本页介绍了如何使用基于用户群组的情境感知型访问权限政策强制执行基于证书的访问 (CBA)。

您可以将 CBA 访问权限级别绑定到您要限制访问权限的用户群组,从而限制对所有 Google Cloud 服务的访问权限。此限制适用于调用 Google CloudAPI 的所有客户端应用。

您可以视需要将限制应用于特定客户端应用,也可以豁免特定应用。这些应用包括第三方应用和 Google 构建的第一方应用,例如适用于 Google Cloud 控制台的 Cloud Console,以及适用于 Google Cloud CLIGoogle Cloud SDK

准备工作

确保您已创建 CBA 访问权限级别,该级别在确定对资源的访问权限时需要证书。

创建用户群组

创建用户群组,其中包含应根据 CBA 访问权限级别授予访问权限的成员。

分配 Cloud Access Binding Admin 角色

向用户群组分配 Cloud Access Binding Admin 角色。

确保您已获得足够的权限,可以在组织级层添加 IAM 权限。您至少需要具有 Organization AdminCloud Access Binding Admin 角色。

控制台

  1. 在控制台中,打开 IAM 页面。

    转到 IAM

  2. 权限标签页中,点击授予访问权限,然后配置以下内容:

    1. 新主账号:指定要向其授予角色的群组。
    2. 选择角色选项中,依次选择 Access Context Manager > Cloud Access Binding Admin
    3. 点击保存

gcloud

  1. 登录:

    gcloud auth login

  2. 通过运行以下命令来分配 GcpAccessAdmin 角色:

    gcloud organizations add-iam-policy-binding ORG_ID \
  --member=user:EMAIL \
  --role=roles/accesscontextmanager.gcpAccessAdmin

    • ORG_ID 是您组织的 ID。如果您不知道组织 ID,可使用以下命令进行查找:

       gcloud organizations list

    • EMAIL 是您要授予角色的用户或群组的电子邮件地址。

将 CBA 访问权限级别绑定到用户群组

在此绑定选项中,CBA 访问权限级别会应用于您指定用户群组的所有客户端应用。

  1. 在控制台中,前往 Chrome 企业进阶版页面。

    前往 Chrome 企业进阶版

  2. 选择一个组织,然后点击选择

  3. 点击管理访问权限以选择应拥有访问权限的用户组。

  4. 点击添加,然后配置以下内容:

    1. 成员组:指定要授予访问权限的群组。您只能选择尚未绑定到访问权限级别的群组。
    2. 选择访问权限级别:选择要应用于该群组的 CBA 访问权限级别。
    3. 点击保存

将 CBA 访问权限级别绑定到用户群组和特定应用

在某些用例(例如支持客户端证书的应用)中,将 CBA 访问权限级别绑定到用户群组可能过于宽泛。您可以使用此选项将 CBA 访问权限级别应用于支持客户端证书的应用。

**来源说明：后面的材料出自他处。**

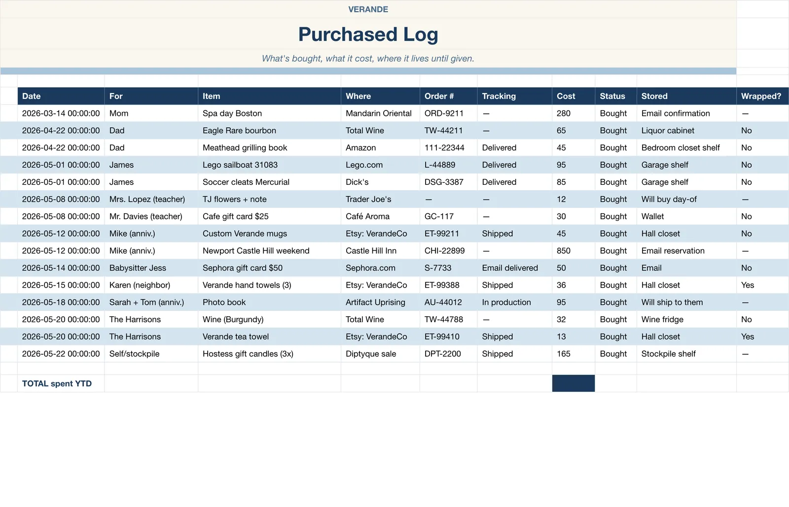789x507 pixels.
Task: Click the In production tracking cell
Action: (x=514, y=302)
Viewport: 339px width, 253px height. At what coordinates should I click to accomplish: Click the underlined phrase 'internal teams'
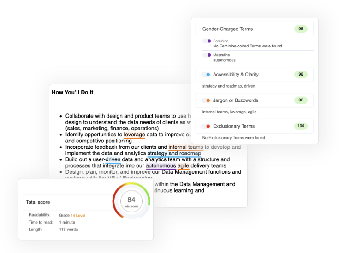pos(186,147)
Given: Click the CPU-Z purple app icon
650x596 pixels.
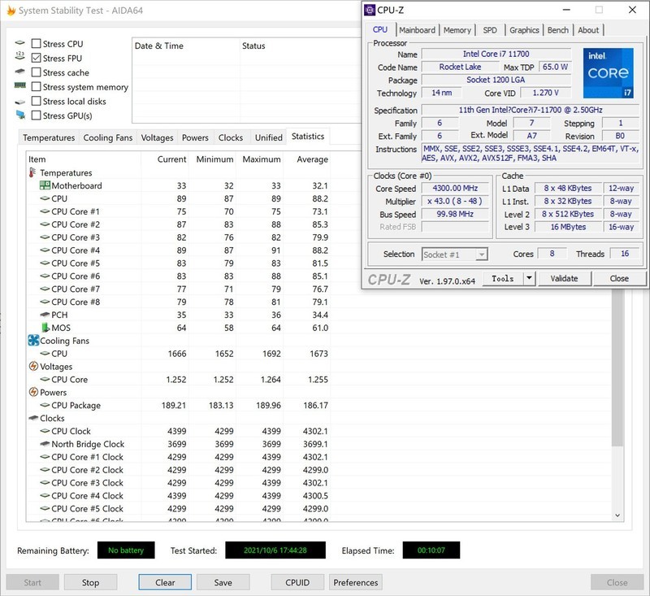Looking at the screenshot, I should [371, 11].
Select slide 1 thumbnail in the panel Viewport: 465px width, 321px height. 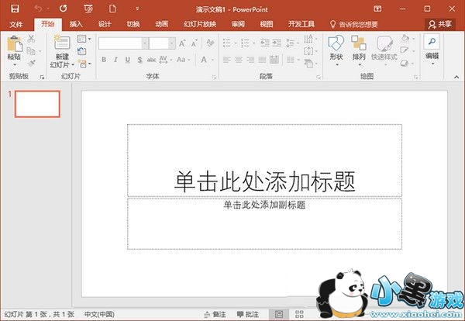coord(37,104)
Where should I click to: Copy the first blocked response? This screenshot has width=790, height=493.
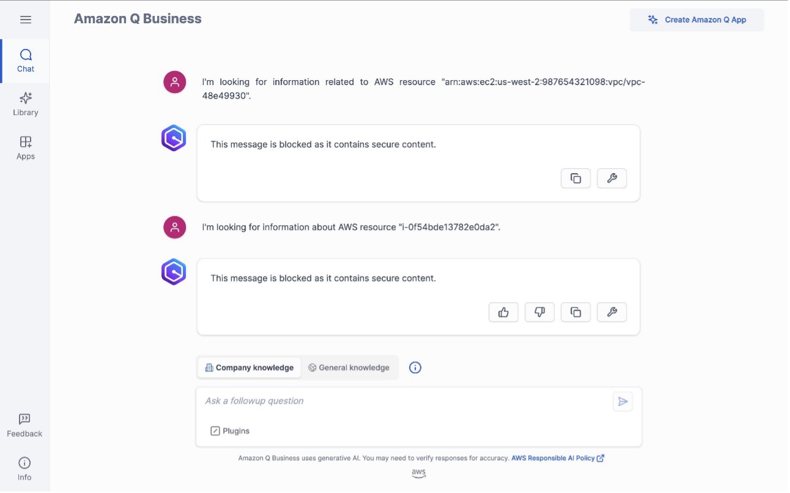(575, 179)
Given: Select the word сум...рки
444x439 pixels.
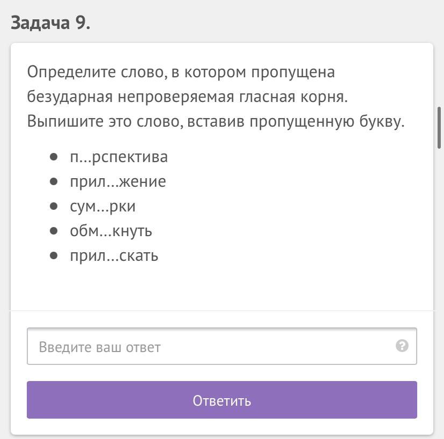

以下示例将 CBA 访问权限级别绑定到 Google Cloud 控制台、gcloud CLI 和用户的 OAuth 应用。

  1. 登录 gcloud CLI。

    gcloud auth application-default login

  2. 创建 policy_file.json 文件。

    您可以使用 OAuth 客户端 ID 指定应用。如需指定 Google 应用,请使用应用名称,例如Google Cloud 控制台的 Cloud Console。仅支持 Google Cloud 控制台和 Google Cloud SDK Google 应用。

    scopedAccessSettings:
- scope:
    clientScope:
      restrictedClientApplication:
        name: Cloud Console
  activeSettings:
    accessLevels:
    - CBA_ACCESS_LEVEL
- scope:
    clientScope:
      restrictedClientApplication:
        name: Google Cloud SDK
  activeSettings:
    accessLevels:
    - CBA_ACCESS_LEVEL
- scope:
    clientScope:
      restrictedClientApplication:
        clientId: CLIENT_ID_1
  activeSettings:
    accessLevels:
    - CBA_ACCESS_LEVEL

    替换以下内容:

    • CLIENT_ID_1:OAuth 客户端 ID。
    • CBA_ACCESS_LEVEL:CBA 访问权限级别名称,格式为 accessPolicies/POLICY_ID/accessLevels/ACCESS_LEVEL_NAME

  3. 创建 CBA 访问权限级别绑定。

    gcloud access-context-manager cloud-bindings create \
  --group-key='GROUP_KEY' \
  --organization='ORG_ID' \
  --binding-file=.../policy_file.json

    GROUP_KEY 替换为情境感知型访问权限组,将 ORG_ID 替换为您的组织 ID。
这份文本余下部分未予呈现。